While boys and girls were both allowed to attend school, Haywood realized that they were generally guided towards different academic tracks. Boys were encouraged to pursue a more thorough and challenging education with subjects such as math and science regarded as their domain. Haywood obtained a high school education at Saint Augustine’s and credentials to teach at the school.
During her studies, Haywood met George A.G. Cooper, a classmate who would go on to become a theology teacher at the school. Haywood married George in 1877 and as was the custom at the time she was no longer allowed to teach. Unfortunately, the Coopers’ marriage would end two years later with George’s death.
Following her husband’s passing, Anna Julia Cooper enrolled at Oberlin College from which she would earn bachelor’s and master’s degrees in mathematics. Cooper then worked at Wilberforce University and Saint Augustine’s before moving to Washington, D.C. to join the faculty at the Washington Colored High School (later M Street School) where she taught math, science, and Latin.
1892 would be an incredibly busy and important year for Cooper. During that year she co-founded the Colored Women’s League and was part of the executive committee for the first Pan-African Conference in 1900. Cooper also published A Voice from the South by a Black Woman of the South, a book of essays that was likely one of the first Black feminist publications. Within the book, Cooper advocated for women’s right to an education on par with that of men.
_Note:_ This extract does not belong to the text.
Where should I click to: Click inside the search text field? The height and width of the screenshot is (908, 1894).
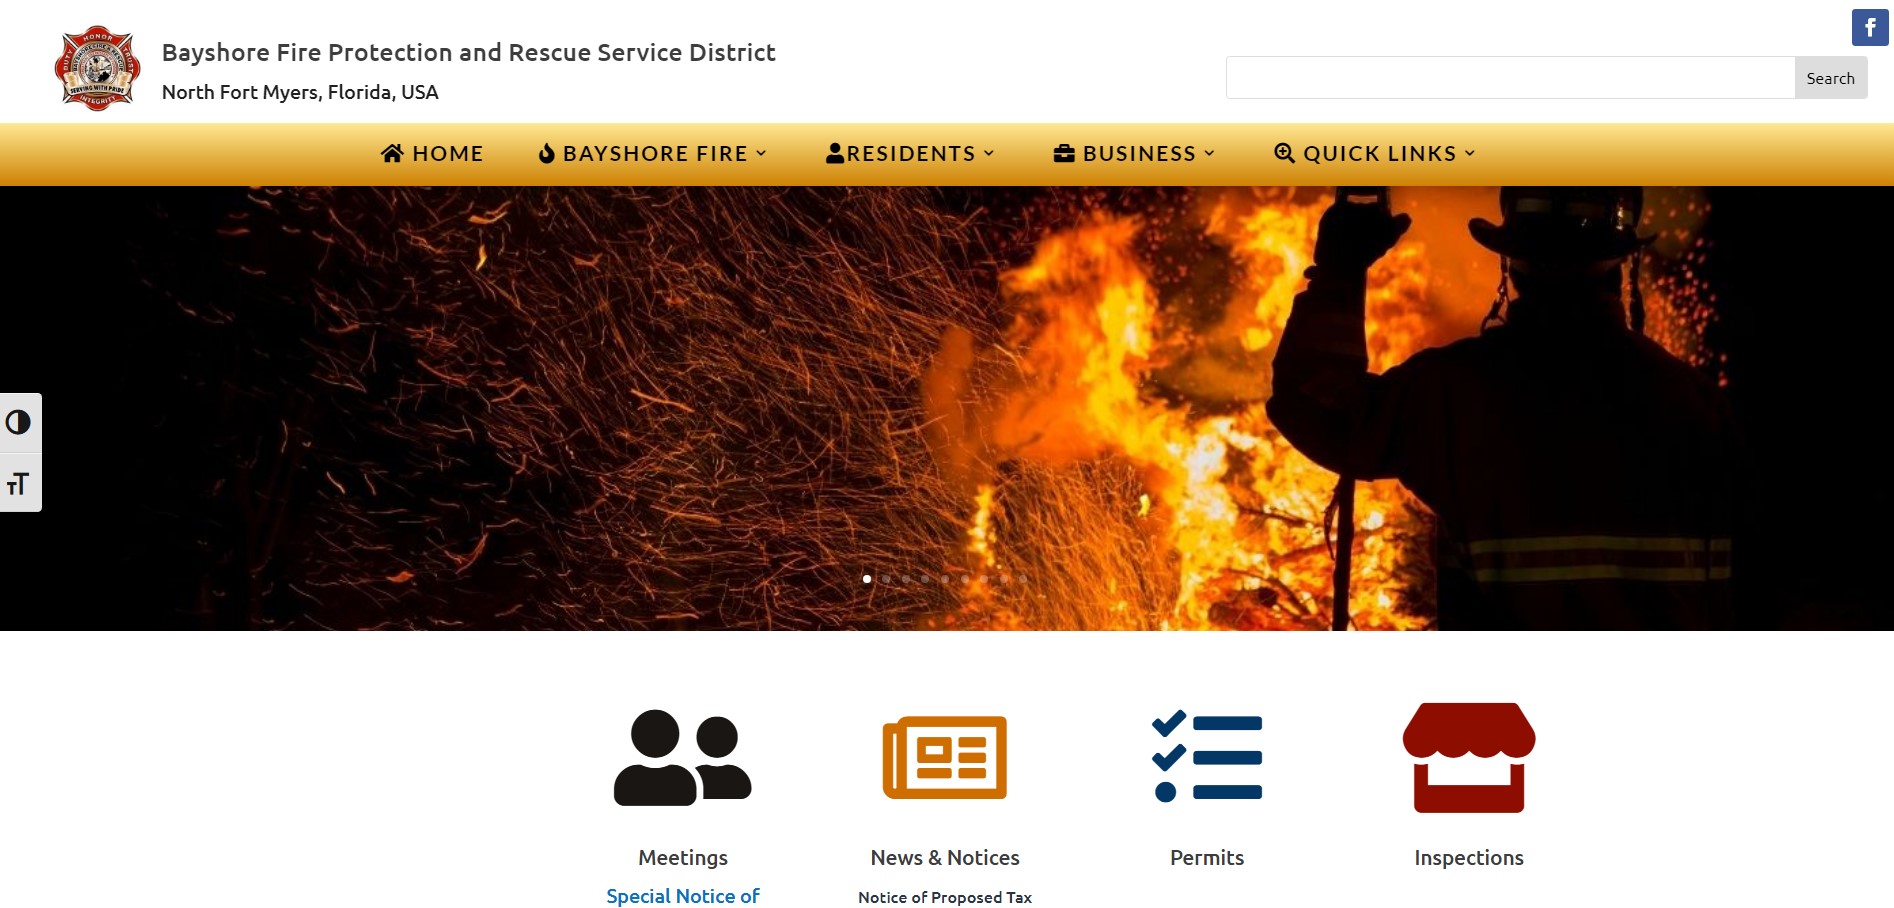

She thought that Black women being educated was especially important to the advancement of the Black community as a whole.
The book’s publication brought Cooper national attention as well as invitations to give public speeches. She traveled the country giving lectures related to the book’s main topics of education, equality, and the advancement of Black women. In 1893 she addressed the World’s Congress of Representative Women and called on the predominantly White audience to work across color lines in pursuit of obtaining the right for women to vote.
Cooper became the principal of the M Street School in 1902 but her tenure would only last a few years. At the time, some prominent educators and decision-makers thought that Black students’ studies should focus on vocational trades. Cooper was not in that camp and instead led the school with a focus on preparing its students for college. This ran afoul of the White Washington, D.C. school board and resulted in Cooper leaving the school in 1906 for a teaching position at Lincoln University in Jefferson City, Missouri.
In 1910, Cooper returned to Washington, D.C. and resumed teaching at M Street School (renamed Dunbar High School in 1916). A year later Anna Julia Cooper began working on her doctorate part-time at Columbia University in New York City. During this period she managed to teach full-time, study part-time, write, and travel to give lectures. She took a break from her studies when her brother died in 1915 leaving behind either five children or grandchildren (the details are unclear) to whom she became a foster parent.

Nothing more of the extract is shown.